By Jaymie Roberts
When I was a little girl, I would “breastfeed” my Cabbage Patch Preemie. I would lift my shirt and put the hard plastic face to my flat chest. To me, this was how you fed a baby. Twenty years later, I was pregnant and instead of playing house I was growing a baby—a real one, not the plastic kind.
I read the books. I bought nursing tops and a huge stack of organic cotton nursing pads. I bought an expensive nursing brassiere that very closely resembled Mrs. Doubtfire’s. I stocked the kitchen with fennel tea, Guinness stout, frozen cabbage leaves, and coconut water to ensure my milk arrived. I did everything I could think of to prepare for breastfeeding. I just forgot to prepare for the possibility that I couldn’t.
I would soon find that the make-believe breastfeeding of my youth more closely resembled reality than I ever could have imagined. A flat chest was traded in for milk-filled breasts, but a plastic doll was replaced by plastic flanges. You see, I couldn’t breastfeed my baby.
Camille was born after a twenty-five hour planned homebirth. It was exhilarating to know that my body had grown her and that I had the intervention-free birth that I wanted. As a result, I had the most amazing baby lying wide-eyed on my now empty belly. I could not wait to put her to my breast and feel her nurse, but that moment would never come. Camille would never latch.
To feed her, we made a makeshift supplementary nursing system (SNS) out of a nipple shield, catheter, and syringe. Every two hours, I would use the hand pump to draw my nipple out, put on the nipple shield and put the tip of the catheter in, attach the other end to the syringe, and put her on the breast. My fiancé would stand over us, slowly pushing expressed breast milk through the SNS. By the time one feeding was done and I pumped, it was time to do it all over again.
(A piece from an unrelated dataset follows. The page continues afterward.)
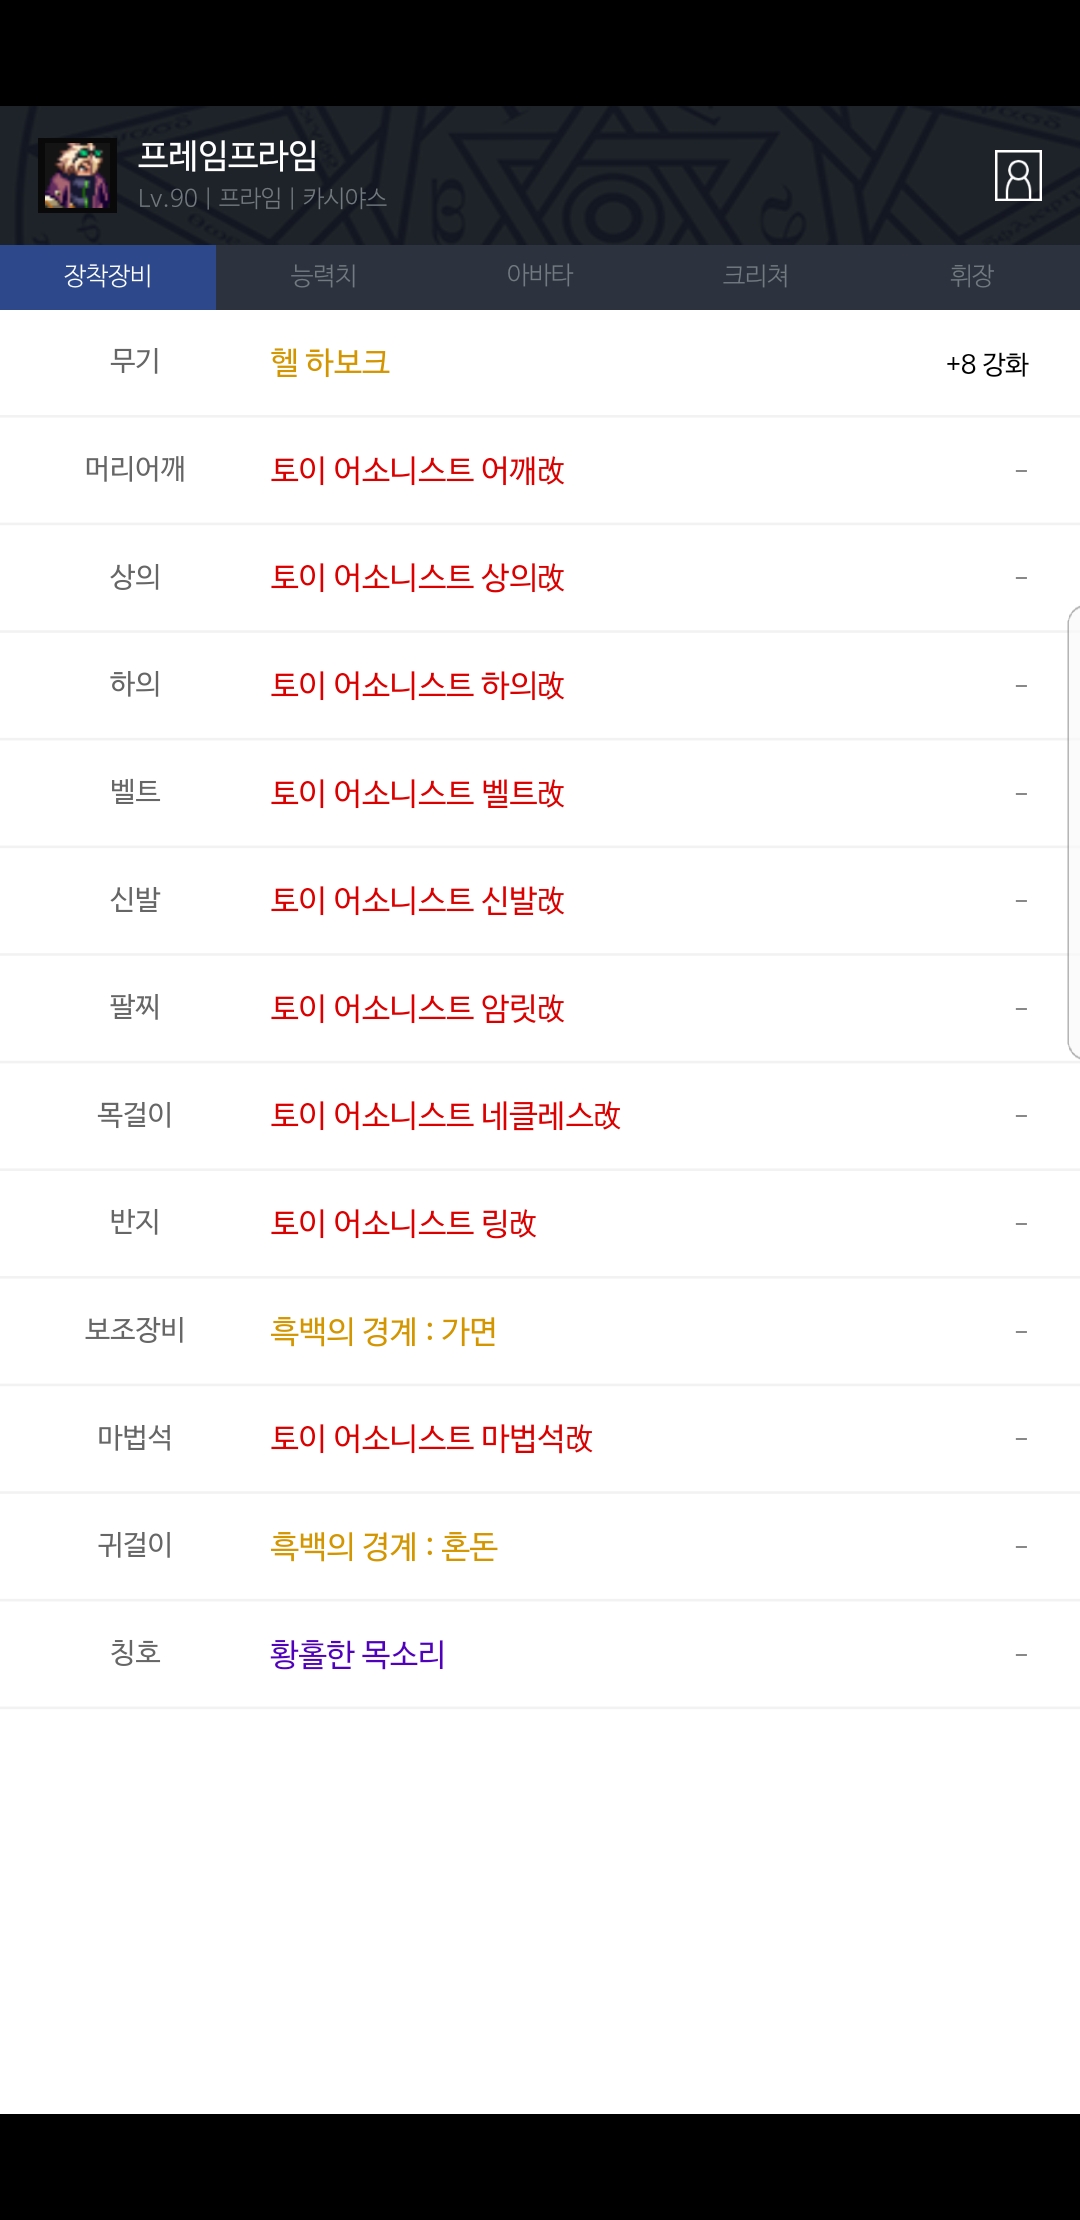Select 토이 어소니스트 네클레스改 necklace
Viewport: 1080px width, 2220px height.
coord(445,1116)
We received a tidal wave of bad news in her first two weeks of life, proving that her life outside of the womb would be anything but intervention-free. Camille was diagnosed with Pierre Robin Sequence (PRS), characterized by a cleft in her soft palate, micrognathia (a small lower jaw), and glossoptosis (a tongue that falls back into the cleft, causing an airway obstruction). At ten days old, she had her first echocardiogram, which showed two congenital heart defects—an atrial septal defect (ASD) and a ventricular septal defect (VSD). The holes were quite large and would require open-heart surgery. At eleven days old, her craniofacial team informed us that she would need surgery to repair the cleft and received special needs bottles to use for her feedings. We were devastated.
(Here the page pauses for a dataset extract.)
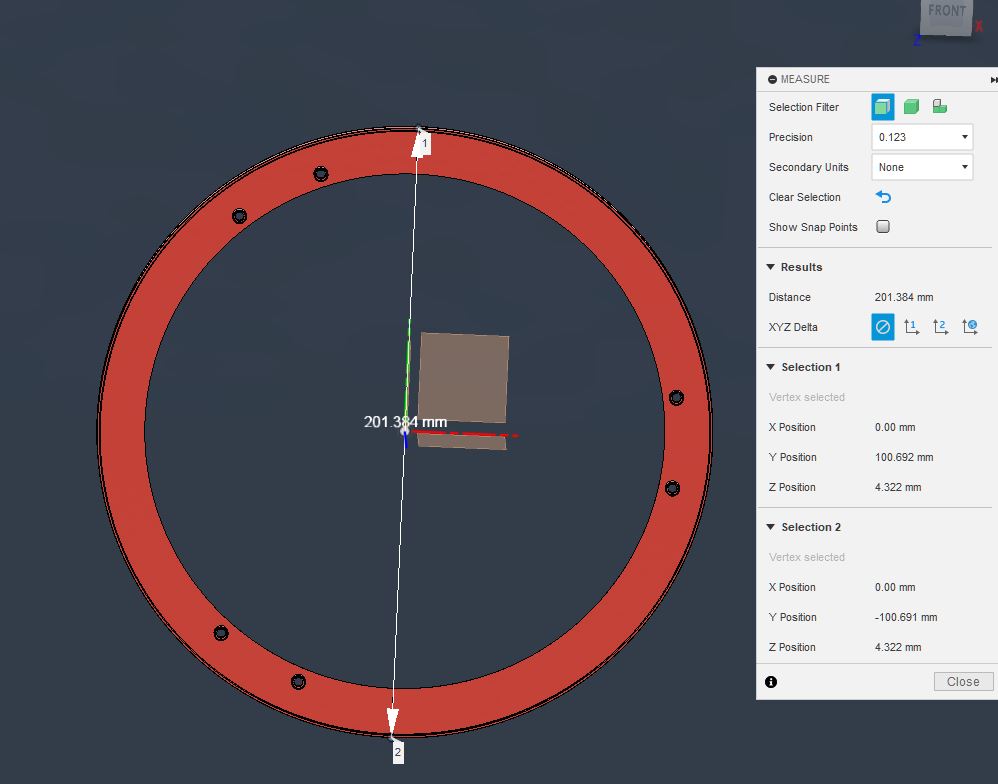This screenshot has width=998, height=784.
Task: Collapse the Results section
Action: [771, 267]
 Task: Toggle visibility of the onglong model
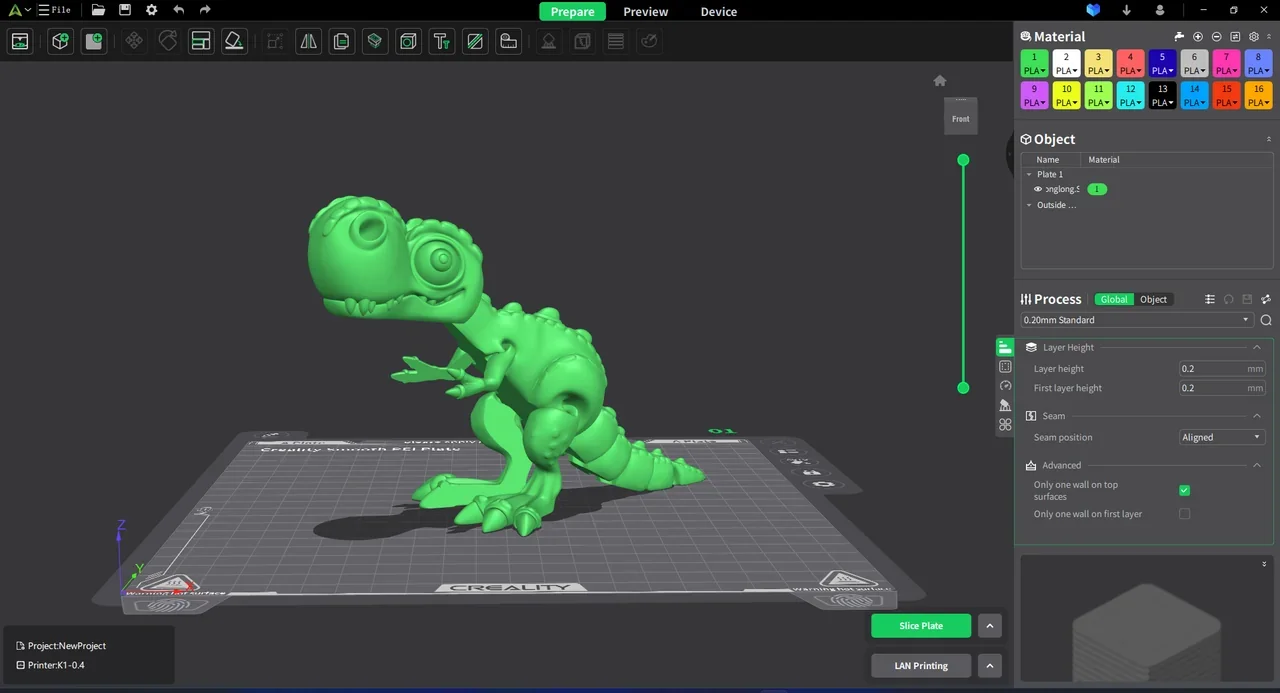point(1037,189)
My baby’s birth defects made weight gain a struggle and I felt like I was constantly defending my baby and her size. I became obsessed with her weight gain, weighing her daily—sometimes twice a day. I recorded all of her feedings so that I knew exactly how many milliliters she was getting. Our cardiologist wanted her to be as big and strong as possible for surgery, without doing permanent damage to her heart. So much blood, sweat, and tears went into every gram gained. In my mind, if I could get her to gain weight, I could keep the surgery at bay, like it wasn’t reality.
I couldn’t feed her at the breast, but I was determined to feed her from the breast. My life revolved around the pump. Feed her, pump, feed her, pump, and then feed her again. I exclusively pumped for three months before I found out it was a thing and that other moms did it. I exclusively pumped for two weeks without a pumping bra (I didn’t know they existed), holding the flanges to my breasts for the entire length of the pump. During those first three months, I pumped an extra 1,000 ounces that I had to dump down the drain because of too much lipase. I pumped for months with raw, chaffed nipples before I figured out I should lubricate them with coconut oil. I had no idea what I was doing.
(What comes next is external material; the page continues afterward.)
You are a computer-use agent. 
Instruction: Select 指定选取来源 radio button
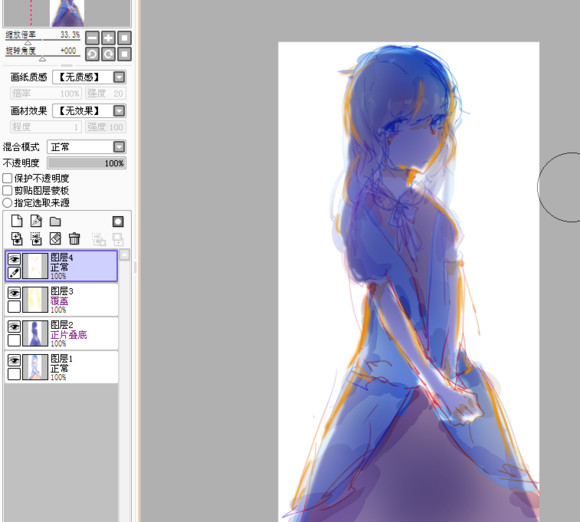click(7, 203)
Throughout this terrifying journey, I would constantly hear things like, “You’re so strong” and “I don’t know how you do it.” The truth is, I’m not that strong. You get through it because you have no other choice. I took it day by day, busying my mind with what I could control. How much did I pump today? How much did she weigh this morning? This afternoon? How much did she eat? How much did I eat?
I hate that pump. So much of my family’s life is wrapped up in pumping, like the tubing is tangled around us and we’ll never break free. But I also love that pump. That pump is what made feeding my daughter possible. That pump saved me from the darkest moments of my life. That pump is what got me through handing my baby over to a nurse and saying goodbye for seven hours while she had open-heart surgery. That pump is what got me through seeing her whimper in physical pain for hours, and then emotional pain for weeks. That pump is what got me through having to perform a delicate and intricate dance with wires and tubes every time I wanted to hold my baby or she wanted me to hold her. That pump is what got me through the seven days I lived in the pediatric ICU—the worst seven days of my life—where I continued to pump around the clock for her. And that pump is what will get me through her next surgery.
Breastfeeding may look different than I had planned, but I am giving my daughter Mommy’s milk the only way I can. Each time I finish a pumping session, remove the tubing, take the bottles off the flanges, unzip my pumping bra, and remove the flanges from my sore nipples, Camille giggles with excitement. She knows exactly where her milk comes from and that makes it all worth it.